A Working Man is a David Ayer-directed, Slyvester Stallone produced, Jason Statham-starring action movie and that alone should let you know what you’re getting into. Introducing us to ex-Royal Marine Levon Cade now living stateside; estranged from his daughter and working in a construction yard, he has the chance to get back into the thick of the action when his boss’s daughter is kidnapped by human traffickers. It’s very much a return to the field and it’s very much a script written by Slyvester Stallone with everything that entails; a man who has now gone onto support Trump and embrace Right Wing politics in Hollywood whole-heartedly – forgetting his origins as a “working man.”
Reteaming from The Beekeeper; last years’ John Wick riff that went so far off the rails it was almost hard not to admire its audacity, Ayer and Statham are back with a simpler effort. Its premise is simple – Cade is a construction worker who uses his military background to beat up some tough guys who come to threaten his men. Yet it ends with a shootout in a manor full of rich elites and a cigar-toting pervert getting what’s coming to him in perhaps the most fragrant “well, that escalated quickly” that you’ll ever see – Cade ending up in the middle of a mix of American bikers and Russian drug dealers all out for his blood and yet you never feel like they’re going to be in any kind of danger at all because that’s what Jason Statham does – cleans his way through bad guys like there is nothing there. This is the kind of movie where one of the bad guys says to Statham – “You ain’t a cop, you’re a working man,” and it’s delivered with the most gung-ho enthusiasm that you kind of expect from a film like this that expects you to stand up and applaud at the fact that it got the title in the movie.

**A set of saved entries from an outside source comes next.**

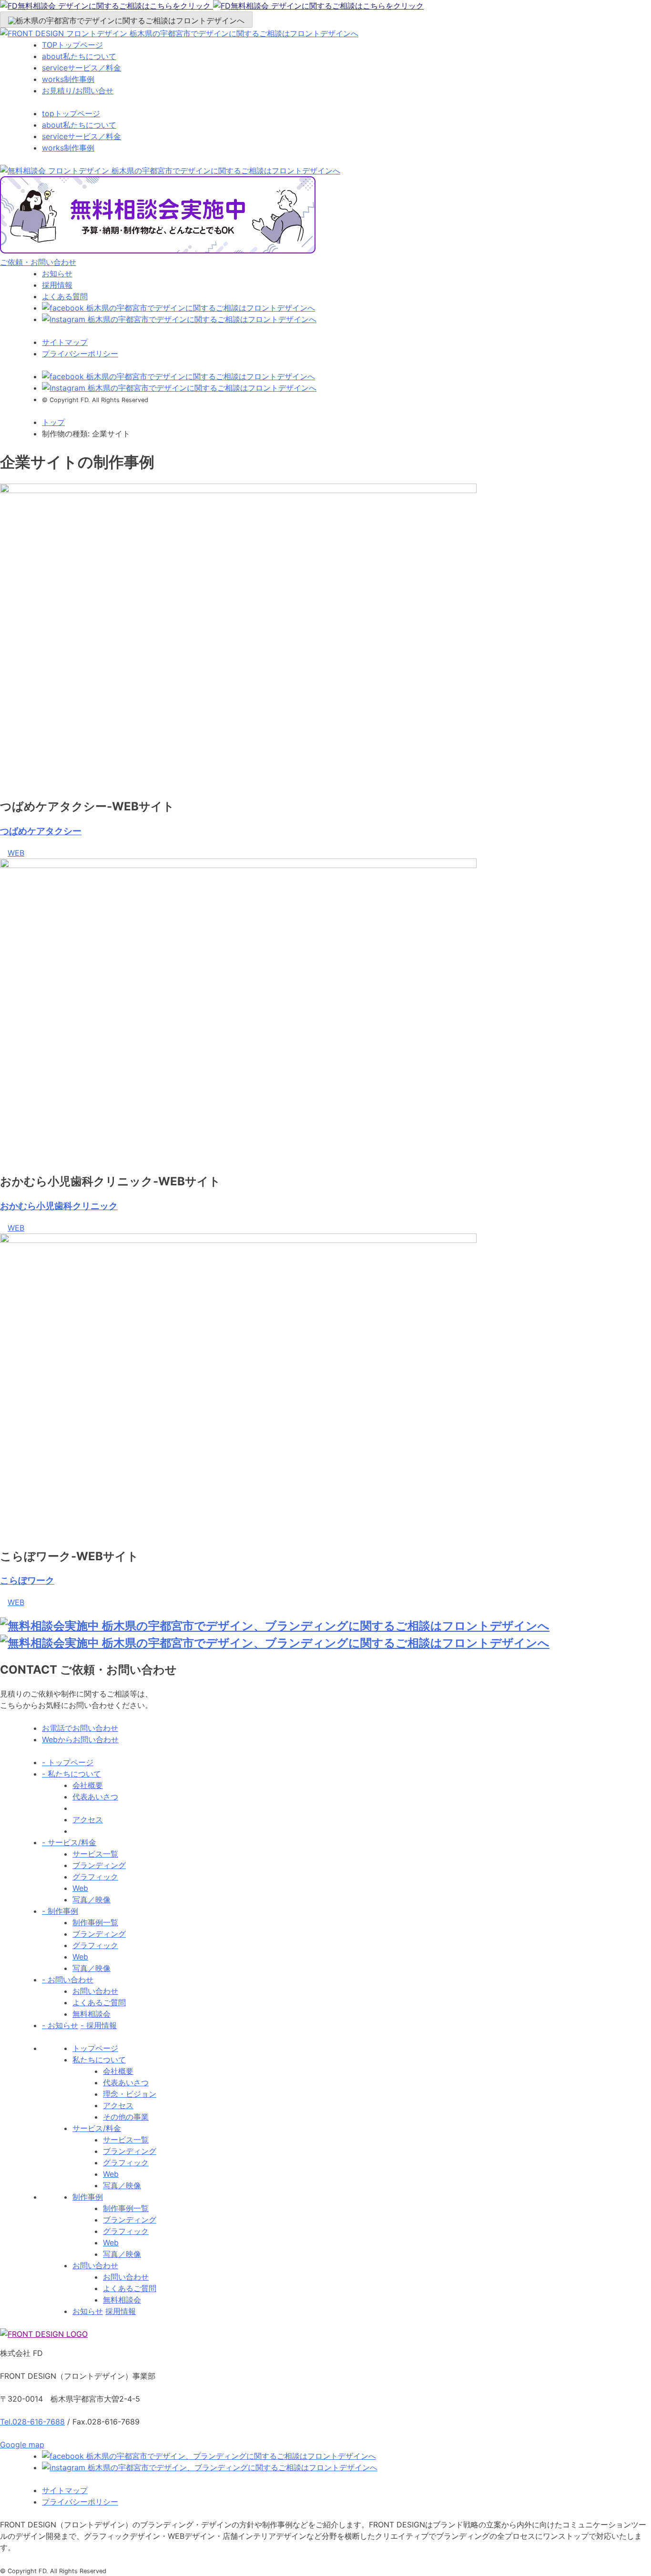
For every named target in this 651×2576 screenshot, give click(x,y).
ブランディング (99, 1865)
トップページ (95, 2048)
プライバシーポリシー (80, 353)
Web (80, 1888)
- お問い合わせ (67, 1979)
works (68, 79)
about (79, 56)
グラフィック (95, 1876)
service (81, 67)
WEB (16, 853)
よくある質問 (65, 296)
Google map (22, 2444)
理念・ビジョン (129, 2094)
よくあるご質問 (99, 2002)
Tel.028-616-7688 (32, 2421)
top (71, 113)
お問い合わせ (95, 1991)
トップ (53, 422)
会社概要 (87, 1785)
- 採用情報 (99, 2025)
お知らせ (57, 273)
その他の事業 (126, 2116)
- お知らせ (60, 2025)
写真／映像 (91, 1899)
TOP (72, 45)
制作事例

The world has gone bad all-around Statham, and he plays the last good man there. His daughter’s grandparents who now have primary guardianship put on an extravagant show designed to provoke him into lashing out so that they can gain full custody of her when he comes to collect her. They’re aware of his anger; but he reigns it in – he doesn’t drink anymore. Until the guns come out – everyone around Cade has all fallen – cops are corrupt and there’s nowhere for anyone to turn to. You can’t trust the bartender. The paranoia never quite reaches Transporter 2 or Crank’s extremes – I would’ve liked it if the many revolving door of villains that we get here were cut in half so that we could get more development on the few that we do – the closest one who gets any kind of development is Chidi Ajufo’s Dutch, a former soldier in his own right. Michael Pena and David Harbour are given supporting roles – Pena as Cade’s boss, distraught father, Harbour as a ex-military man, now blind – but these are surface levels designed to serve Cade and give him “permission” that he doesn’t need – because you know it’s a Statham film so he’s going to go and kill all the bad guys anyway.
That said, the action is fun. It’s nothing of the levels of John Wick, or even The Beekeeper – in fact, it’s Ayer’s weakest effort since the critically lambasted Suicide Squad first go round back in 2016, which he still claims a better cut exists somewhere. There’s not much evidence of that existing – but the usage of music he’s kept around. A sheer riot of an action scene; and probably, the film’s best, takes place in the back of a bar set to The Dropkick Murphys The Boys Are Back. It’s not boundary pushing, it’s not brave, it’s safe to the core. But would you expect anything else?